HSP70 is involved in the early life of a protein
HSP60 is involved in fully synthesized proteins
What are all the components of a proteasome and what are their functions?
The Cap has ubiquitin receptor for recognition of tagged protein (with ubiquitin). Ubiquitin hydrolase to detach and recycle ubiquitin. Unfoldase-activity will unfold the protein. Protein is led into central cylinder where it is cleaved by protease from protein into amino acids.
Why are there many types of E3 ligases?
E3 ligases are primarily responsible for the specific recognition of a large number of proteins, this requires specificity and versatility. This requires many different ones.
Give 2 examples of E3 ligase families and describe their mechanism of action. Draw a scheme to explain your answer.
E3 ligases are used for ligation of Ub bound to E2 to the substrate.
HECT E3: Binds both E2 with the attached Ub and the substrate. Ub is first transferred to HECT E3 and then to the substrate
RING E3: also binds both E2 with attached Ub and the substrate.

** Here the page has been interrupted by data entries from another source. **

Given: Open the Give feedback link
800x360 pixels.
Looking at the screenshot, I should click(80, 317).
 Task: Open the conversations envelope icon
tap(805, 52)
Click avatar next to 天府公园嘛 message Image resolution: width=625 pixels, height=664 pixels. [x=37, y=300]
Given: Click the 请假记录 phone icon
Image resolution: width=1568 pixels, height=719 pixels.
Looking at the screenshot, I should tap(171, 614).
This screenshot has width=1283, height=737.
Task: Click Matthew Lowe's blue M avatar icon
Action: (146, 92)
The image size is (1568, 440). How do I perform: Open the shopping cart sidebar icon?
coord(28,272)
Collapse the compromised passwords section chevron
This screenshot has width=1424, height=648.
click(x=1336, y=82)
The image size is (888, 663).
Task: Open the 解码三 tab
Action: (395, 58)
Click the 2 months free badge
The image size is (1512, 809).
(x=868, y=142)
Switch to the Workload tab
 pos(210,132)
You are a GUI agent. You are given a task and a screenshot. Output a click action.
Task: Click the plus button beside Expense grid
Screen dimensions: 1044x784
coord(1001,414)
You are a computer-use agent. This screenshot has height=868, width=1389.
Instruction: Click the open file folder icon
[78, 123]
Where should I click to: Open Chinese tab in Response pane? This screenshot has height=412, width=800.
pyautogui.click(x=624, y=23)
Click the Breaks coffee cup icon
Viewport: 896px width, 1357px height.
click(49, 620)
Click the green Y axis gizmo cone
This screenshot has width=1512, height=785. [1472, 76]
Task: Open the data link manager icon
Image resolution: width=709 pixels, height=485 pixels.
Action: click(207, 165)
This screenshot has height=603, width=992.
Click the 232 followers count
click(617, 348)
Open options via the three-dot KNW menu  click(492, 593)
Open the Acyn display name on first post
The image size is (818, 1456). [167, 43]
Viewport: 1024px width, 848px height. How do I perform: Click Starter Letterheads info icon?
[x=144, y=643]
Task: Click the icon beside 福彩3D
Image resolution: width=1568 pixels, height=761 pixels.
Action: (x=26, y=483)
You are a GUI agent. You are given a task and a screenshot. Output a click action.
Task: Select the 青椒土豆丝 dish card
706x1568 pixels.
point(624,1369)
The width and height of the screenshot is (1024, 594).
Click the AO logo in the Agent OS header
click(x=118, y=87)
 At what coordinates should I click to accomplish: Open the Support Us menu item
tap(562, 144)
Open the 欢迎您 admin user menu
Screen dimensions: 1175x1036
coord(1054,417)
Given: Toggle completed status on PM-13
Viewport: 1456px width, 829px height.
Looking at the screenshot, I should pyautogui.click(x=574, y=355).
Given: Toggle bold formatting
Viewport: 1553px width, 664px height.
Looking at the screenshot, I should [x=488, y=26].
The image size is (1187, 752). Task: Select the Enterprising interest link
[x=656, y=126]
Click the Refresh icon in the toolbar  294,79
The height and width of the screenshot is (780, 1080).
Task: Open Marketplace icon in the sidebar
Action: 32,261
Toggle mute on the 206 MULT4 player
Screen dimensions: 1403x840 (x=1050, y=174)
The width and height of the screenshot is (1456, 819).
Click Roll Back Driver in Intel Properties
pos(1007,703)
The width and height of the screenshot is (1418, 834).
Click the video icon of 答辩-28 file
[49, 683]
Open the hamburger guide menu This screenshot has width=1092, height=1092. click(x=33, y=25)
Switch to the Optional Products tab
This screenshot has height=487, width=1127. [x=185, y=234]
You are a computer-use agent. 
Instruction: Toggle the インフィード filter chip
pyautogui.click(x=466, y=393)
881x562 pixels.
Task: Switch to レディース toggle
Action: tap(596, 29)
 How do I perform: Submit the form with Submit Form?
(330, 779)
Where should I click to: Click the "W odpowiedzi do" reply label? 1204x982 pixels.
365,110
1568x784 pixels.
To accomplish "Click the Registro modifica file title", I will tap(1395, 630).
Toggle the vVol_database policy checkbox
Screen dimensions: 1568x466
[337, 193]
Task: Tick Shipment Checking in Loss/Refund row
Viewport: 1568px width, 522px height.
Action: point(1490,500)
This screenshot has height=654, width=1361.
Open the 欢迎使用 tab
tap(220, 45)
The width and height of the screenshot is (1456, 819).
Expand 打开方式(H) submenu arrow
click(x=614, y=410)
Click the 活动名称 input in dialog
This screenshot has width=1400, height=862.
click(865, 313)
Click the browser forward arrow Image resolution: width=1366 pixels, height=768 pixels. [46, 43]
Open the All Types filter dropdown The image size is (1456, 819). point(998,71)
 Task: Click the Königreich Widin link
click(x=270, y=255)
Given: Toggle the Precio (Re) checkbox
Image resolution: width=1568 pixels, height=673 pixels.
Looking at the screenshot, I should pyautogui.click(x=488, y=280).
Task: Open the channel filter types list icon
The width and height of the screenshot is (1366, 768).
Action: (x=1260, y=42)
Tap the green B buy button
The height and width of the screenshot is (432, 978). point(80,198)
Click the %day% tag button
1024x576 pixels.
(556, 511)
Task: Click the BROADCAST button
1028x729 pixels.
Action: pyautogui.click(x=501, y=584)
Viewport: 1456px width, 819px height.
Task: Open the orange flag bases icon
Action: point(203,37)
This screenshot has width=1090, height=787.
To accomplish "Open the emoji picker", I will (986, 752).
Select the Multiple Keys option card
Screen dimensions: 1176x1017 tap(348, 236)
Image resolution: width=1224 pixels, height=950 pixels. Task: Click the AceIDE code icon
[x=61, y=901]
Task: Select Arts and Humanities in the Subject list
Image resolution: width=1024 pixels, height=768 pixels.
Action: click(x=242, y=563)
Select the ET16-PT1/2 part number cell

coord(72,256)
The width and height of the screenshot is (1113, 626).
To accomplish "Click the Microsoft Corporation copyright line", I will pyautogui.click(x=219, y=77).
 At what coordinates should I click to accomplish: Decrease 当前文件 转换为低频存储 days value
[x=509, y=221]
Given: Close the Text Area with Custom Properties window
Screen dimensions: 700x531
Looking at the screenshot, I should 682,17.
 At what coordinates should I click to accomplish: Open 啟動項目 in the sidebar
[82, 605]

Brings substrate and E2 in close proximity. Ub is directly transferred to the substrate. (not via the E3 itself).
Describe how chaperones aid to correct folding of proteins and what happens with incorrectly folded proteins.
Chaperones recognize hydrophobic parts of proteins. These are normally not exposed but buried inside. When exposed after incorrect folding, chaperones recognize this and aid in correct folding.
Incorrectly folded proteins are digested by the proteasome